Laut dem Sportwissenschaftler Joe Friel sind die Hauptgründe für den Leistungsrückgang: verminderte aerobe Kapazität, zunehmendes Körperfett und abnehmende Muskelmasse. Die maximale Herzfrequenz sinkt jährlich um rund einen Schlag, das Atemvolumen nimmt pro Jahrzehnt um 250 Milliliter ab und die Sauerstoffaufnahme des Blutes verschlechtert sich. Trainierte haben jedoch eine deutlich höhere VO2max als Untrainierte.

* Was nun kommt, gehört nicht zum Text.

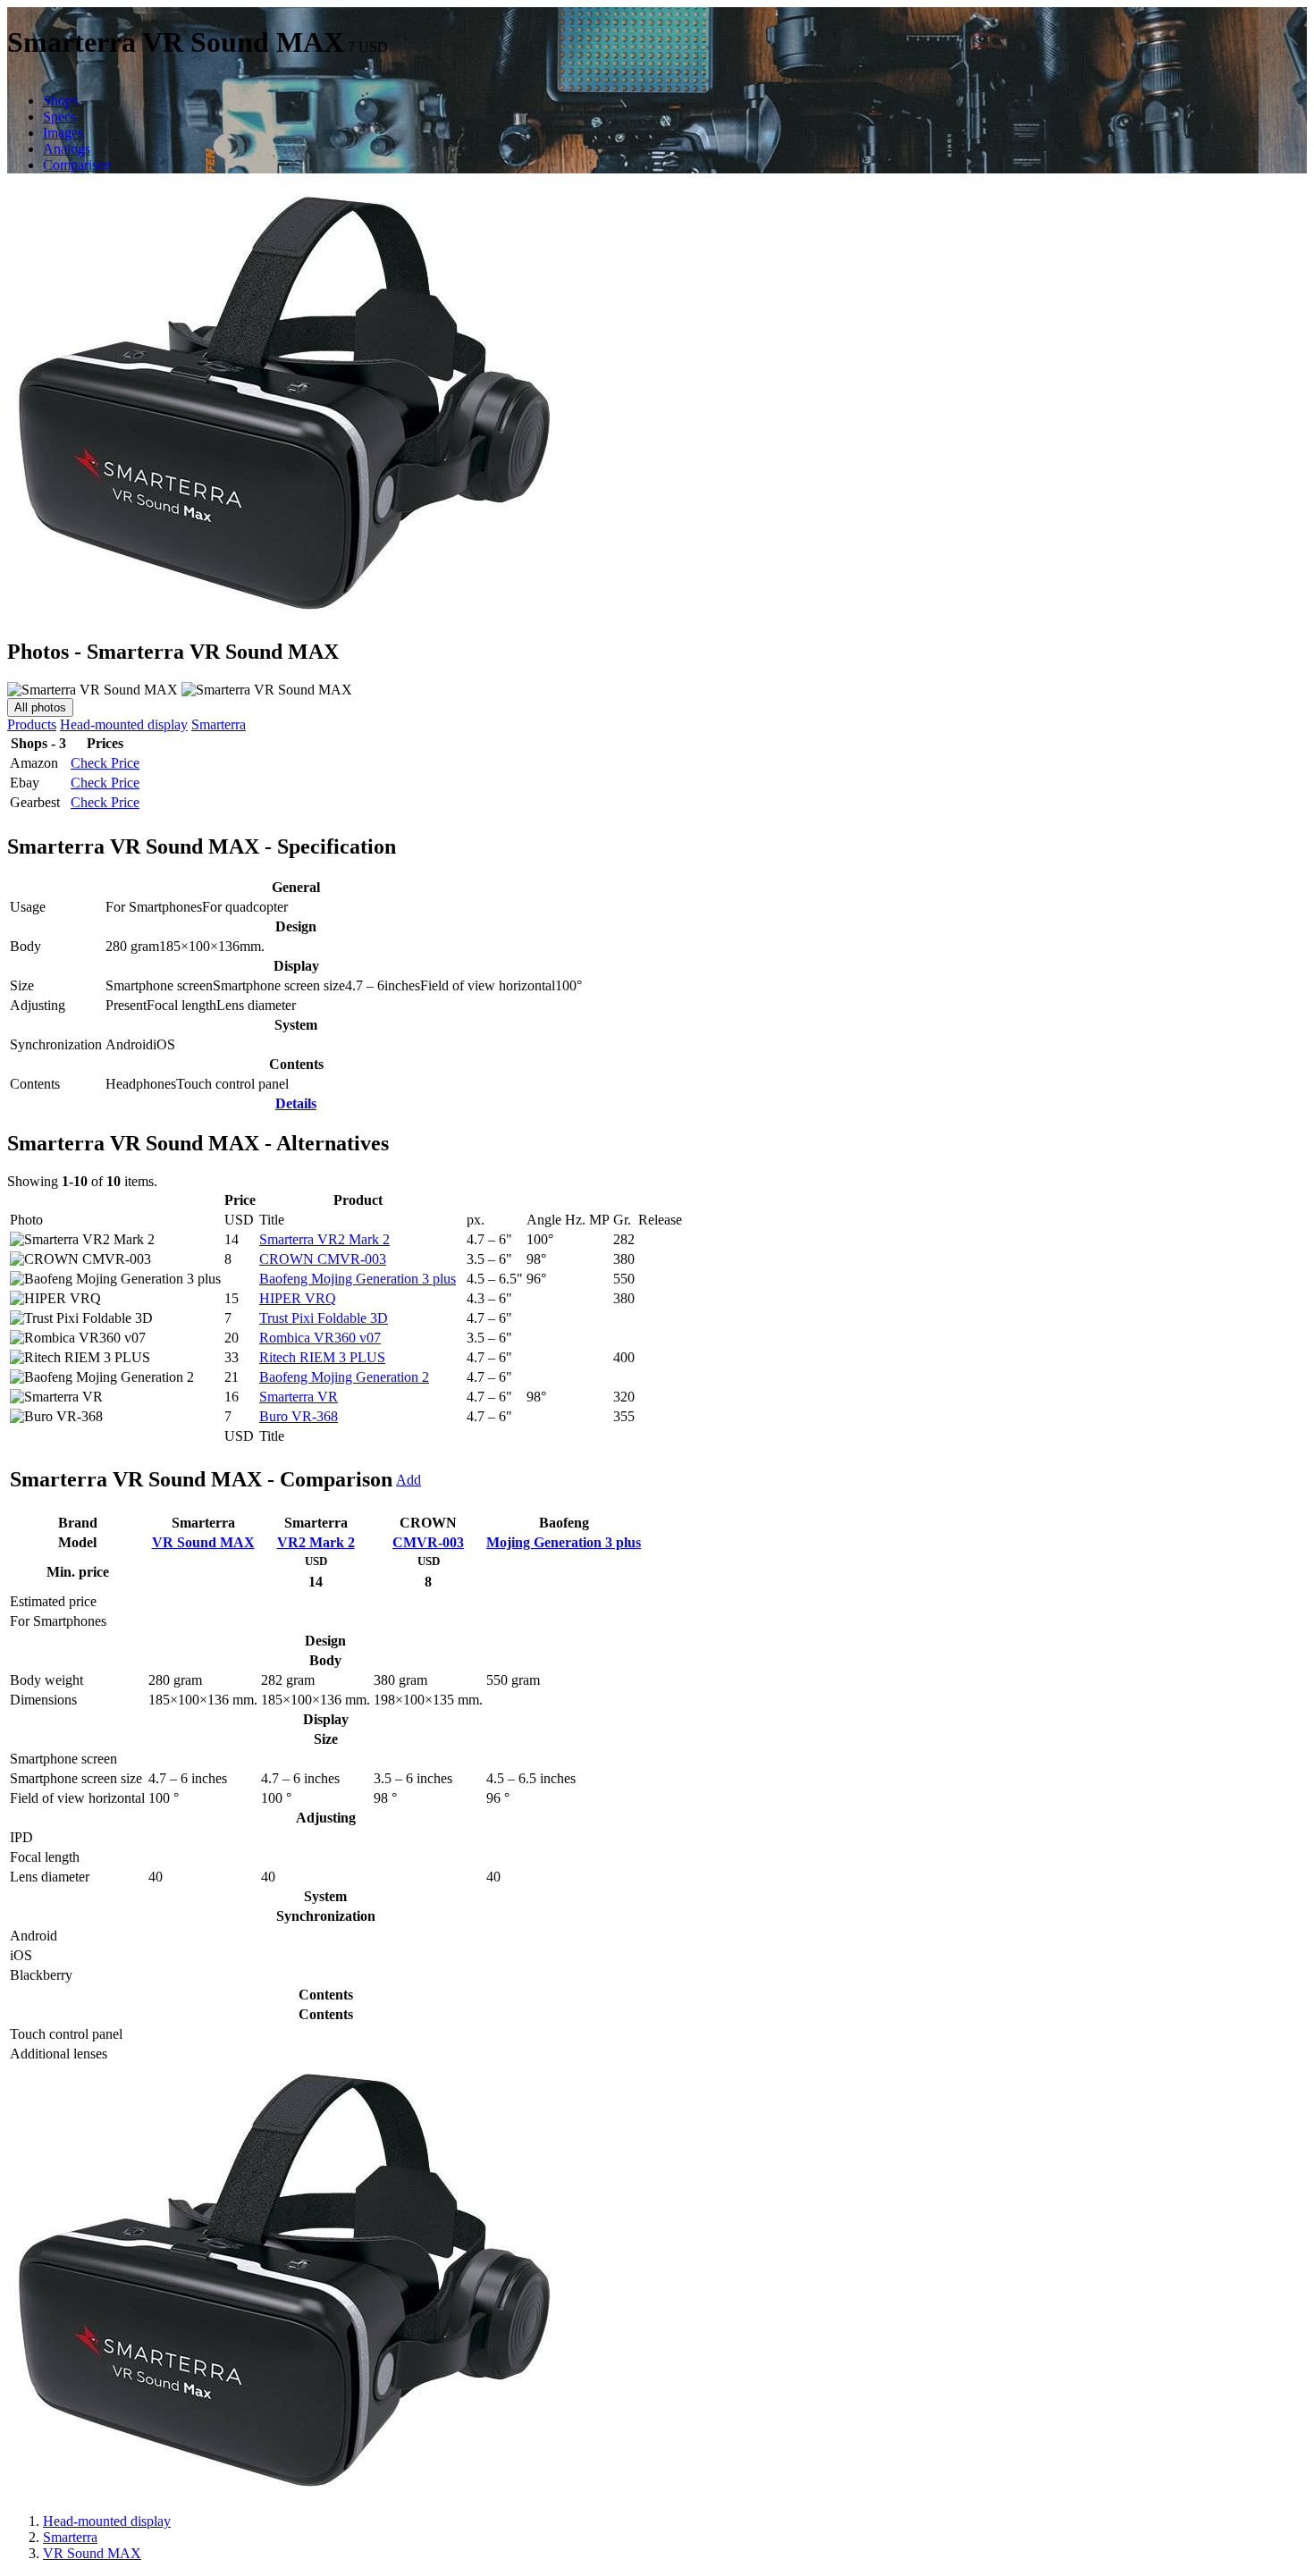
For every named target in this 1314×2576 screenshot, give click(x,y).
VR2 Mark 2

Der durchschnittliche Körperfettanteil steigt mit dem Alter: Er beträgt bei Männern im Alter von 20 Jahren rund zwölf bis 16 Prozent und nimmt dann allmählich zu. Zwischen 20 und 39 Jahren liegt dieser Anteil bereits bei 20 Prozent. Bei Frauen ist der Wert im Mittel generell etwas höher. Er liegt im Alter von 20 Jahren bei 23 bis 28 Prozent, bei 20- bis 39-Jährigen bei 25 bis 33 Prozent. Gleichzeitig nimmt die Muskelmasse ab – gezieltes Krafttraining kann dem aber entgegenwirken.

Mindestens 20 bis 40 Prozent der altersbedingten Veränderungen sind nicht unausweichlich. Besonders effektiv sind intensive Programme wie das 30/30-Training, bei dem jeweils 30 Sekunden maximal und 30 Sekunden aktive Erholung im Wechsel absolviert werden, um gerade der Abnahme der VO2max entgegenzuwirken. Sinnvoll sind auch Übungen zur Steigerung der Maximalkraft und Schnelligkeit. Dazu gehören Trittfrequenzpyramiden und Sprinteinheiten auf dem Rad, um die Leistungsfähigkeit zu erhalten.